In a report on Human Rights and Immigration Detention released by a Special Envoy of the UN High Commission for Human Rights, it is mentioned that the Government’s policy on Asylum seekers reveals a “great human tragedy” (Human Rights and Equal Opportunity Commission, Jonas. W., 2001).

The women in these detention centers are tortured, ill treated and sexually abused. The discrimination which the Aboriginal women experienced is very much different from and worse than that experienced by the men of these groups. For example, the Aboriginal women were never included into the discussions pertinent to land ownership etc. Another example of the tragic situation is the children being abducted from their mothers, ill treated, beaten up cruelly and degraded in the detention centers. The indigenous Australian women are prone to greater intensities of sexual exploitation when compared with the non-indigenous women.

The harassment which they experience is in terms of low wages due to poor English language skills or low socio-economic status etc. The women asylum seekers and the refugee women also experience discrimination in multiple ways i. e., based on racism, xenophobia, sexism and different historical basis. The women asylum seekers are vulnerable to exploitation during flight and even in the immigration detention centers. The United Nations, in coalition with the Australian Government, is trying to improve the condition of women in the detention and immigration centers (UN Commission on Human Rights, Report by the special Rappoteur on contemporary forms of racism, racial discrimination and xenophobia, March 2005).

The distressing conditions in these centers have driven the women to acts of suicide and self-harm. An investigation done by the United Nations expressed deep concern over the pathetic condition of children, infants, pregnant women and disabled women. The Australian Government rejected the investigation reports saying that its detention policy is successful and there is no question of further modification of it. In the political scenario, the Aboriginals are the underrepresented.
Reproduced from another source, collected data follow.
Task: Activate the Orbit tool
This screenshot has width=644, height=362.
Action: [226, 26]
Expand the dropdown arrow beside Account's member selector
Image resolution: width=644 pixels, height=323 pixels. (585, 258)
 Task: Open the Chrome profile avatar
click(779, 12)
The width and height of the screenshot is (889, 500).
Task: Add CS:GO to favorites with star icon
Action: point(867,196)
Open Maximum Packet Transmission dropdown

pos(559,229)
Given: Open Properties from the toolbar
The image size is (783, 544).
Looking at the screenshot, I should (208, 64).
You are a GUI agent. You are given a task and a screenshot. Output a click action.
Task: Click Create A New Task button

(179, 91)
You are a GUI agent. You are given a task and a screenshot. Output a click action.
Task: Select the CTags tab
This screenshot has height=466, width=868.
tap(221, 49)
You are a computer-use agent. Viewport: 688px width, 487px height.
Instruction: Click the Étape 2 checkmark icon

In the October, 1998 general elections, an Aboriginal was selected to the Federal Senate for the first time. In 2001, an Aboriginal woman was elected to the West Australian State Parliament, and these examples reveal that in spite of the vilification and oppressions suffered by those people, in the recent years, the Government is trying to make things better for them. The UN Commission on Human Rights, Report by the special Rappoteur on contemporary Forms of Racism, Racial Discrimination and Xenophobia, Doudou Diene, 2005 has suggested a few recommendations according to which a broader understanding of the policy of multi-culturalism would help in bringing down the suffering of people in the name of race.

Thus racial discrimination and xenophobia are issues which should be addressed by the Australian government with immediate effect. The right to fight against oppression is the fundamental right of every individual. The recommendations made by the Special Rapporteur on contemporary forms of racism, racial discrimination and xenophobia, if , taken into account and implemented, the future world would witness a land free from discrimination and differences. The recommendations areTo give a fresh impetus to the process of reconciliation. To amend The Native Title bill to facilitate the Aboriginals to come out of extreme poverty conditionsTo eliminate all forms of discrimination against women. To find a humane solution to the problem of stolen generationThus to see a nation free from the clutches of racism would be a hope in the hearts of people.